Die Kritik am israelischen Vorgehen in Gaza sei keineswegs antisemitisch, betonen Politiker der konservativen Regierungskoalition hingegen. Sämtliche Parteien haben den Hamas-Angriff selbstverständlich als barbarisch gegeißelt.

Premierminister Leo Varadkar sagte, Israel habe natürlich das Recht auf Selbstverteidigung. Er fügte jedoch hinzu: „Was sich aber gerade entfaltet, ist nicht nur Selbstverteidigung, es gleicht eher einer Rache.“ Die Regierung fordert einen Waffenstillstand, um die Lage für die Bevölkerung in Gaza zu erleichtern.

Politische eine einsame Insel

Damit steht Irland in der EU ziemlich alleine da.

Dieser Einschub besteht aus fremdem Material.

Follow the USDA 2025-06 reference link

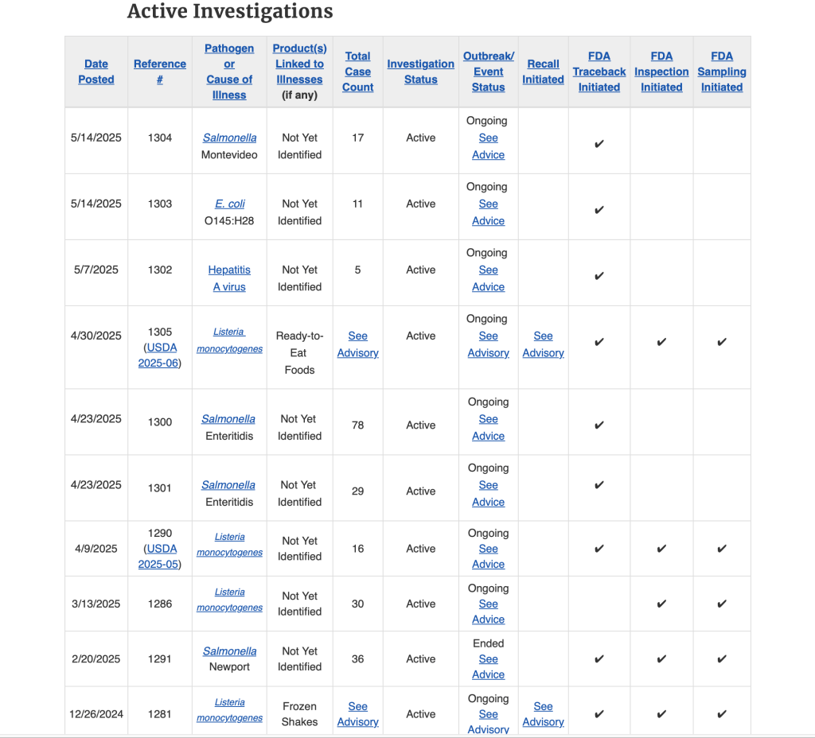160,355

Der politische Kommentator Fintan O’Toole weist jedoch darauf hin, dass eine konsistente Außenpolitik für ein kleines Land wie Irland unerlässlich sei – sonst könne man das Außenministerium gleich auflösen und die Stellungnahmen aus Brüssel und Washington übernehmen. Die Biden-Regierung könne nicht weiterhin den russischen Krieg gegen die ukrainische Zivilbevölkerung kritisieren, während sie gleichzeitig den israelischen Krieg gegen die palästinensische Zivilbevölkerung unterstütze.

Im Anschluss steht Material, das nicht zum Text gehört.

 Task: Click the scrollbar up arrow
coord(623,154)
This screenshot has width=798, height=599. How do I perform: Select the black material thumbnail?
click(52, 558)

Außerdem kritisierte O’Toole die Präsidentin der EU-Kommission, Ursula von der Leyen: Sie habe Angriffe auf zivile Infrastrukturen als „reinen Terror“ bezeichnet. Allerdings meinte sie die russischen Angriffe auf die Ukraine. „Als Israel ankündigte, der Bevölkerung von Gaza dasselbe anzutun, stellte sie sich voll hinter diese Aktionen.“

Die Beziehungen zwischen Irland und Israel waren schon immer recht kühl, auch wenn der 1949 ernannte Oberrabbiner Immanuel Jakobovits von den „engen und herzlichen Beziehungen“ zwischen Juden und dem irischen Staat geschrieben hatte: „Irland ist eines der ganz wenigen Länder, das seine Bilanz noch nie durch schwerwiegende antijüdische Ausschreitungen getrübt hat.“

Israelische Diplomaten ausgewiesen

Aber Irland hat Israel erst 1963 anerkannt, die israelische Botschaft in Dublin wurde Mitte der neunziger Jahre eröffnet. Nachdem der israelische Geheimdienst Mossad 2010 bei einem gescheiterten Attentat auf ein führendes Hamas-Mitglied in Dubai gefälschte irische Pässe benutzt hatte, wies die irische Regierung einen israelischen Diplomaten aus.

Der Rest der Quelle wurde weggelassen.